→ TASK BRIEF
Write out the rows again, starting at the line containing "724x1568 pixels. At" and ending after the line containing "[x=537, y=320]". Replace "emotional stress" with "work stress" and change nothing else.

→ DATA
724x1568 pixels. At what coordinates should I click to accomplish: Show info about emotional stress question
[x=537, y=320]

...

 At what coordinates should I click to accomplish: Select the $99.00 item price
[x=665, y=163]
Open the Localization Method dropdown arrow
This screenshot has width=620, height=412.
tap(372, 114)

→ EXERCISE RESULT
724x1568 pixels. At what coordinates should I click to accomplish: Show info about work stress question
[x=537, y=320]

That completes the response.